Task prompt: Copy out, word for word, the lines from the start of the data below through the line containing "Click the undo", and no others.
::: Entries provided
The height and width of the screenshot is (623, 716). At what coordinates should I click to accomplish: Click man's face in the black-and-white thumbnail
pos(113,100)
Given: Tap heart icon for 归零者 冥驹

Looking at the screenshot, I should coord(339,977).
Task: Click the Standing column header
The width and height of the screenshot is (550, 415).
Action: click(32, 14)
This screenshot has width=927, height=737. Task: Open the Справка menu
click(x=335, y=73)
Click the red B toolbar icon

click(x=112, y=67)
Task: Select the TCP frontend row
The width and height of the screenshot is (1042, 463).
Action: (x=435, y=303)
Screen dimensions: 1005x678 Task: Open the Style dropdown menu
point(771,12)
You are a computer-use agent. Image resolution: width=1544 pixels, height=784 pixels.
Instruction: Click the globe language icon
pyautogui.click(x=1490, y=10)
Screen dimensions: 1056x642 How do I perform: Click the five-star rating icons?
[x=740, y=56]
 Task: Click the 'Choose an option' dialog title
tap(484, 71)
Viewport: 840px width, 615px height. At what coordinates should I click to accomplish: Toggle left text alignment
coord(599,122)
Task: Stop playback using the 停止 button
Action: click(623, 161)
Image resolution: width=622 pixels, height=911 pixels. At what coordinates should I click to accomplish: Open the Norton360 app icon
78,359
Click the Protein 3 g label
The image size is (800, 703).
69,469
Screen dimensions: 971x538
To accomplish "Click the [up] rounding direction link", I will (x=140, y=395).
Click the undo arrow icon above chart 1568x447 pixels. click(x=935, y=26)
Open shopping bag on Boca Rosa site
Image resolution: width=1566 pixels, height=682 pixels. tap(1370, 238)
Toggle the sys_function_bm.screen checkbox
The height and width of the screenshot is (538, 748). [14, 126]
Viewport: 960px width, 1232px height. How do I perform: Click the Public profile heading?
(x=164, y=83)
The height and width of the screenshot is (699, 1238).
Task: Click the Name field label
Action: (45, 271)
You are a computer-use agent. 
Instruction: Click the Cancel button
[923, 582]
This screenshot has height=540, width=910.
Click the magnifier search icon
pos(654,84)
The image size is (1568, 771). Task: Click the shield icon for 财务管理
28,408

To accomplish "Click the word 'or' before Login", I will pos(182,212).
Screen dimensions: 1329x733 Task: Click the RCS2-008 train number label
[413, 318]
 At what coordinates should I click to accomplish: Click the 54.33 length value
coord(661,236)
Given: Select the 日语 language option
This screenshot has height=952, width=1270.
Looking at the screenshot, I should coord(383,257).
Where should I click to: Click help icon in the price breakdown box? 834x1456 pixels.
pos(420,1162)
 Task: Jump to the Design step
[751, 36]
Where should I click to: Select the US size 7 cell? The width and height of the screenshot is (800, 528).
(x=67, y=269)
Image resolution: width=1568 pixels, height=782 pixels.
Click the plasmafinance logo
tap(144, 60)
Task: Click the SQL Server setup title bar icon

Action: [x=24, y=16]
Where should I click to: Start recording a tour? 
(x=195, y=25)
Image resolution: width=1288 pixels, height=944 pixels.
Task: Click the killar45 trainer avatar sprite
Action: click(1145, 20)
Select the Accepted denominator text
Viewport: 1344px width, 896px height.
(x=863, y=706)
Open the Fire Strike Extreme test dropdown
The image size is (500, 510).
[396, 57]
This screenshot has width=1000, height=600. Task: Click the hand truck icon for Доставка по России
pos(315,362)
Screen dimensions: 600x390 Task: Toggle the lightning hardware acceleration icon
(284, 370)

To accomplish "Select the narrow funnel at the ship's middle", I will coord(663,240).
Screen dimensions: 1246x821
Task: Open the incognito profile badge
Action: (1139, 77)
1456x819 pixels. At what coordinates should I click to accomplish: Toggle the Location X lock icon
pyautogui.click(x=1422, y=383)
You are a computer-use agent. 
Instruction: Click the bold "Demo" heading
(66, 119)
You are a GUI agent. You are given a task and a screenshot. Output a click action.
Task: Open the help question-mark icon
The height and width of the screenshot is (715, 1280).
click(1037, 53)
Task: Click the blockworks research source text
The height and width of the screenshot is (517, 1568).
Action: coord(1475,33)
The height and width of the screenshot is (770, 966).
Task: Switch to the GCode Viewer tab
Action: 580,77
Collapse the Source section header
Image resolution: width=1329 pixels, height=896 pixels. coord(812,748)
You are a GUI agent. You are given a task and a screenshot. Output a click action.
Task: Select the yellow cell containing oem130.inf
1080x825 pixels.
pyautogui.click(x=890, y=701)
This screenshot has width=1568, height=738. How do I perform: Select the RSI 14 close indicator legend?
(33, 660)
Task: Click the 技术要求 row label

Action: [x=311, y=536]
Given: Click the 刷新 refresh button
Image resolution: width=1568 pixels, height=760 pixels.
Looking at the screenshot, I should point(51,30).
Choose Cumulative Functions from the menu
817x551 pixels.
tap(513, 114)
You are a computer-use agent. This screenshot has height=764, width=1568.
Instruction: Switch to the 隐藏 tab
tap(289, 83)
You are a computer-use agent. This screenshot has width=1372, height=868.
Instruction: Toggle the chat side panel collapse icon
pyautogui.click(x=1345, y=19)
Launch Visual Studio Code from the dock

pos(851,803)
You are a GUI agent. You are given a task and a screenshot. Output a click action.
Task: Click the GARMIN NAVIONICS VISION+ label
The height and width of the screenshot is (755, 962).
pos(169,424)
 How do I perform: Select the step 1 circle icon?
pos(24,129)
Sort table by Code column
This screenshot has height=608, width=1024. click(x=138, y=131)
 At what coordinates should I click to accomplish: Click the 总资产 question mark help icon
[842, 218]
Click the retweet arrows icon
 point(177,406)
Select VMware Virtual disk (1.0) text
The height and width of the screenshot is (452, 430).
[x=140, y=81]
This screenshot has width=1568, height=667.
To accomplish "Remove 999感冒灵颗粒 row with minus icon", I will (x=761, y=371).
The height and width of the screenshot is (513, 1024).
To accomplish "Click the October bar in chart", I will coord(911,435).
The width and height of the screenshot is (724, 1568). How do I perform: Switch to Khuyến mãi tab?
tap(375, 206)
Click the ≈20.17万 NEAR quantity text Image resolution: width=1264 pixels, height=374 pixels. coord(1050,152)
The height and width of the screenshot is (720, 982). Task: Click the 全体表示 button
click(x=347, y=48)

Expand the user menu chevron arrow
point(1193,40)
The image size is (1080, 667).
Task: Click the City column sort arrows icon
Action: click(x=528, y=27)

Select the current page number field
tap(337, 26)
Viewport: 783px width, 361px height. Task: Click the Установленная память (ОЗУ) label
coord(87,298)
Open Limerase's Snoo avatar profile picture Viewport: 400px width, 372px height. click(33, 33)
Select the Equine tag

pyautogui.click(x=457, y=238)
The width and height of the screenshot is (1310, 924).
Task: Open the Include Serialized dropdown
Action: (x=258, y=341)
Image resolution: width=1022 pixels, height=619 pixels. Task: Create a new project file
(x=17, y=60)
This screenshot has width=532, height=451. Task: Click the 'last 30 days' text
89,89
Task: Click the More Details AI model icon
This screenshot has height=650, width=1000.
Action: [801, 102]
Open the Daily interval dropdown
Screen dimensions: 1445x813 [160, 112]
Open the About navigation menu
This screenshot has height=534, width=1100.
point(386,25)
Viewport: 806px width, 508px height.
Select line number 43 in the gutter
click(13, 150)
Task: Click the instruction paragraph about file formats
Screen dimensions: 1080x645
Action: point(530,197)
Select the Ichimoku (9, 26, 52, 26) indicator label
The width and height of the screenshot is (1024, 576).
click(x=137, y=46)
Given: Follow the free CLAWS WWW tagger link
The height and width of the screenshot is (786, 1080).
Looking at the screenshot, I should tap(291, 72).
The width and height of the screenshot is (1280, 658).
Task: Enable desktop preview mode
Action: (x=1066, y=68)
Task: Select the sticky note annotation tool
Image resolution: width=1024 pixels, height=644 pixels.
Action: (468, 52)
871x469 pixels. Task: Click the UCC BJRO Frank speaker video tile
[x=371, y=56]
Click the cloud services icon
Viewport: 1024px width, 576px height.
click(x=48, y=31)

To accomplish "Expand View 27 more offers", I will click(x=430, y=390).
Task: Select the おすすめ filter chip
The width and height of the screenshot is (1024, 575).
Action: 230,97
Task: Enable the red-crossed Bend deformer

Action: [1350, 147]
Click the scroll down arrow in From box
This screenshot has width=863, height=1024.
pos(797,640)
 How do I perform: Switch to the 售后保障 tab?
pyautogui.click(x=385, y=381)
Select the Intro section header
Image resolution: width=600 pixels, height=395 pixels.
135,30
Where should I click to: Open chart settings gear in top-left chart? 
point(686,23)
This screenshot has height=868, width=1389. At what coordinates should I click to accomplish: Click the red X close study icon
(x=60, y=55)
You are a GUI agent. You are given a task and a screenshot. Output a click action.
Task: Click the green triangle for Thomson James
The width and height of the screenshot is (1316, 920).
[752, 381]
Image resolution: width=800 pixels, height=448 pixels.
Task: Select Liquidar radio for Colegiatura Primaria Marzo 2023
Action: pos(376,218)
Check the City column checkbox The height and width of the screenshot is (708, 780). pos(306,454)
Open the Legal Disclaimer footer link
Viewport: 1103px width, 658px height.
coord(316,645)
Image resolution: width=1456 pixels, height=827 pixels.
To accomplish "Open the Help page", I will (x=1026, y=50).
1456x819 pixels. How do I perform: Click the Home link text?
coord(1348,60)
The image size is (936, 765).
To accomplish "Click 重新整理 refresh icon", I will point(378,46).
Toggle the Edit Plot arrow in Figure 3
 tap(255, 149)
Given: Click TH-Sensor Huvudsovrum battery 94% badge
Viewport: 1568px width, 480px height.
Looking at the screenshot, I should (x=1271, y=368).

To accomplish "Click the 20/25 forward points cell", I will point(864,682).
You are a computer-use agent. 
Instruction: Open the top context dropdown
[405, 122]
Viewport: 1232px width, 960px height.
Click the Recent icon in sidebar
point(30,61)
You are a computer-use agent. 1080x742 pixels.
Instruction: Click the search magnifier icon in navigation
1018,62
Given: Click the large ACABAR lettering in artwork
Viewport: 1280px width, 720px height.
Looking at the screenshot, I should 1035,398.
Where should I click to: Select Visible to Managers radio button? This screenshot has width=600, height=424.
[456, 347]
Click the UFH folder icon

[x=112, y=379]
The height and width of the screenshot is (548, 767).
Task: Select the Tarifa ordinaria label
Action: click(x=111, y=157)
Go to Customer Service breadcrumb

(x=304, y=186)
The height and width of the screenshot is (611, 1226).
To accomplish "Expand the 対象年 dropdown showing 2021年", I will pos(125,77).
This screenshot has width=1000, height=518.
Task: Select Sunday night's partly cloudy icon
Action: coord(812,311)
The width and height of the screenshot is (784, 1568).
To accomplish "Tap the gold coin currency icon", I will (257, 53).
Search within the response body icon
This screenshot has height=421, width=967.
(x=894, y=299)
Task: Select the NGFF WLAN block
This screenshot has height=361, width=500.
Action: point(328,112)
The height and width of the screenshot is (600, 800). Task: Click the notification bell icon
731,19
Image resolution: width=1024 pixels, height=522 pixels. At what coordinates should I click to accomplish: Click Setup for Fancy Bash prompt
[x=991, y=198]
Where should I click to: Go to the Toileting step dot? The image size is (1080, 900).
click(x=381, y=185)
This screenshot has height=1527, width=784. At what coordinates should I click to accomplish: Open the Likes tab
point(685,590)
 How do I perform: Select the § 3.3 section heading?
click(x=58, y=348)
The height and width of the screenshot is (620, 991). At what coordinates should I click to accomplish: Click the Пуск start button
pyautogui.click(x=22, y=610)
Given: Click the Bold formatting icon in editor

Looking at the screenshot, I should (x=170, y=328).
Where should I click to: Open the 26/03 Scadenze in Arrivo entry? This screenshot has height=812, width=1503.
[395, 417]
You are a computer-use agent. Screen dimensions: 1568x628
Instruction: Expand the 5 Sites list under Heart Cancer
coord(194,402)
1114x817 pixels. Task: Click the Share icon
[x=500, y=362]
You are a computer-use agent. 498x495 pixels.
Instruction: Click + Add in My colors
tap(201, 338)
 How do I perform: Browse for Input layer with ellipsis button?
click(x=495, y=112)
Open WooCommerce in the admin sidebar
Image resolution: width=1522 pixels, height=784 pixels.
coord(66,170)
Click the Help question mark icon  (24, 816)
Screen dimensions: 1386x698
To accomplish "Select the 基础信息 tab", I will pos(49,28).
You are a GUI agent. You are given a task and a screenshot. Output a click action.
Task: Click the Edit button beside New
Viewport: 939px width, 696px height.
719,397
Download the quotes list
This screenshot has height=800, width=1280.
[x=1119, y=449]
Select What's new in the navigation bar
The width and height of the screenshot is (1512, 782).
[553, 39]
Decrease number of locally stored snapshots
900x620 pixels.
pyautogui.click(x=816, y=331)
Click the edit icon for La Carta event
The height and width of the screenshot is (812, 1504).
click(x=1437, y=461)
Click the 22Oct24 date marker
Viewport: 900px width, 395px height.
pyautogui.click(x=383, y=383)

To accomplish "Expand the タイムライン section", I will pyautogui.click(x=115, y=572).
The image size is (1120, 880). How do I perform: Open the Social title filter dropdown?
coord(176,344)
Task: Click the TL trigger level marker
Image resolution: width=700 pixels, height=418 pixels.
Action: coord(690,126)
::::::
Response area:
The height and width of the screenshot is (623, 716). At what coordinates should I click to accomplish: Click man's face in the black-and-white thumbnail
pos(113,100)
Given: Tap heart icon for 归零者 冥驹

Looking at the screenshot, I should coord(339,977).
Task: Click the Standing column header
The width and height of the screenshot is (550, 415).
Action: click(32, 14)
This screenshot has width=927, height=737. Task: Open the Справка menu
click(x=335, y=73)
Click the red B toolbar icon

click(x=112, y=67)
Task: Select the TCP frontend row
The width and height of the screenshot is (1042, 463).
Action: (x=435, y=303)
Screen dimensions: 1005x678 Task: Open the Style dropdown menu
point(771,12)
You are a computer-use agent. Image resolution: width=1544 pixels, height=784 pixels.
Instruction: Click the globe language icon
pyautogui.click(x=1490, y=10)
Screen dimensions: 1056x642 How do I perform: Click the five-star rating icons?
[x=740, y=56]
 Task: Click the 'Choose an option' dialog title
tap(484, 71)
Viewport: 840px width, 615px height. At what coordinates should I click to accomplish: Toggle left text alignment
coord(599,122)
Task: Stop playback using the 停止 button
Action: click(623, 161)
Image resolution: width=622 pixels, height=911 pixels. At what coordinates should I click to accomplish: Open the Norton360 app icon
78,359
Click the Protein 3 g label
The image size is (800, 703).
69,469
Screen dimensions: 971x538
To accomplish "Click the [up] rounding direction link", I will (x=140, y=395).
Click the undo arrow icon above chart 1568x447 pixels. click(x=935, y=26)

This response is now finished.